* **Directive**:
Write what comes next in the passage on the new covenant and its stricter accountability, starting right after its final sentence.

* **Quoted text**:
——————————

At first that might sound very odd. After all, didn’t Peter say that the Law was an intolerable burden? Doesn’t Paul describe the new covenant, with Spirit-enabled obedience, as a freedom? Yes, indeed. But it’s a freedom of mobility, not of authority. I move freely under Christ; it’s not that I am now free to make the law for myself. There are enablements and privileges in the new covenant that were unheard of in the old. But with those greater privileges and greater enablements come greater responsibilities, and greater accountability.
That’s why it’s amusing to me when I hear people say, “Well that was old covenant, we’re free now under the new,” as if the old covenant was strict, and the new covenant is just do-as-you-please living. The book of Hebrews says literally the opposite. It says, yes, it is better, yes, the fear need no longer be there, yes, we need no longer depend on physical types and shadows, yes, this is now permanent, better, eternal. But, it also says, this new covenant is now a clearer and more direct voice of God. It has been more thoroughly attested than the old. It is God’s personal, complete, direct form of revelation with man. That means if you live in the era of the new covenant, you will face a stricter judgement. To whom much is given, much will be required. Prophets longed to see the things you already know from childhood. You have providentially been born in the time when there is perhaps the highest potential exposure to the Word of God than any other time, through the Internet, multimedia, books, e-books. Of all peoples, except perhaps the next generation, if the Lord tarries, we are the ones with least excuse for rejecting the Son of God.

——————————

* **Supplied material**:
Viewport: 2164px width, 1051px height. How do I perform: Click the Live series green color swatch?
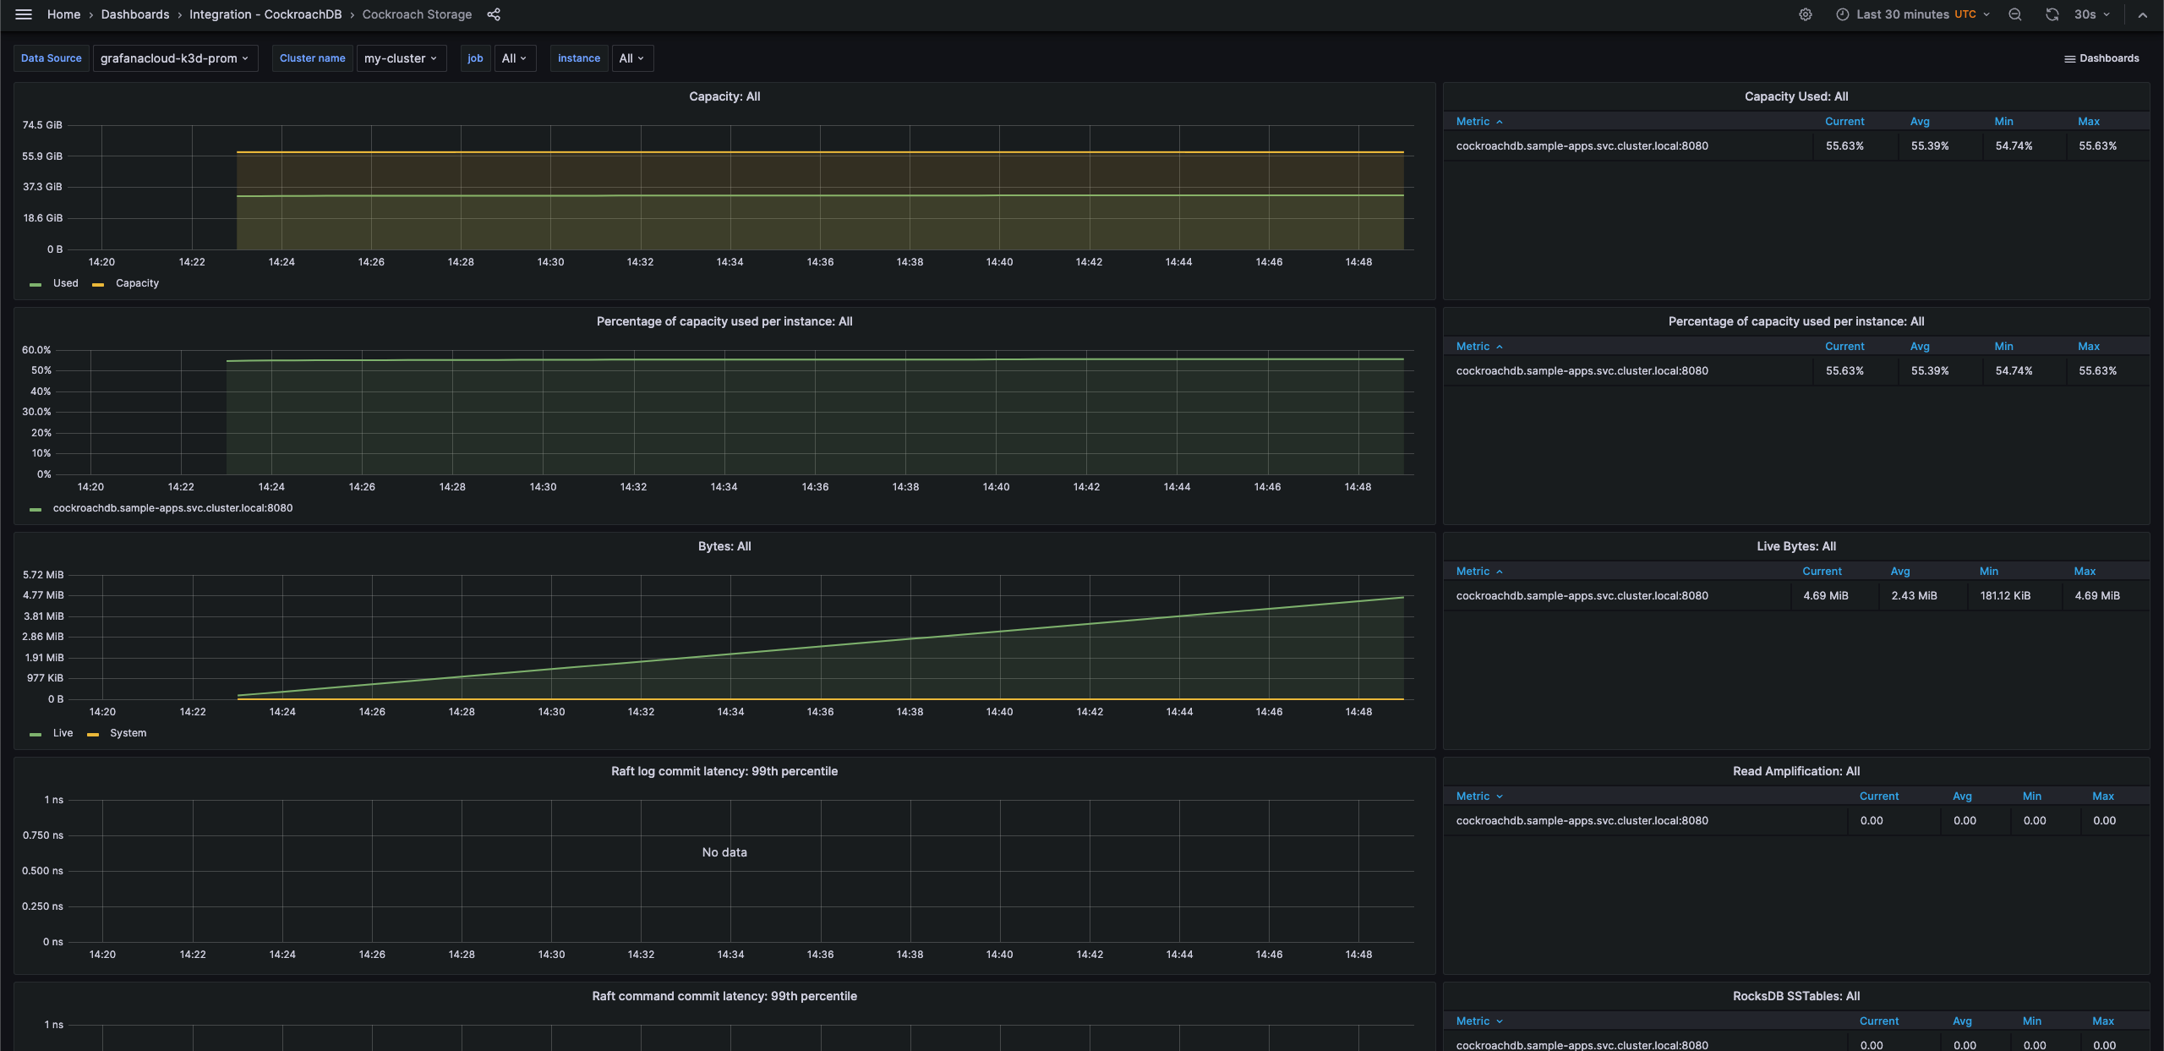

——————————

* **Answer to this problem**:
Are you drifting with respect to Christ? The warnings in Hebrews get increasingly more severe as the book goes on, because prolonged unbelief, or prolonged hardness to the chastening hand of God turns drifting from God’s Word into doubting God’s Word, from doubting into dullness, from dullness into despising, from despising into defying. Stop the drift.
Here’s how: pay earnest, close attention to Christ. Like Agassiz’s student. Pay attention till it hurts, till it inconveniences you, till you’re sure you have. And then keep paying attention.
Pay close attention to Christ in His Word. Unbeliever, examine His claims to be the Messiah. Rivet your focus again on Him. Unbeliever, knock and keep on knocking until you find.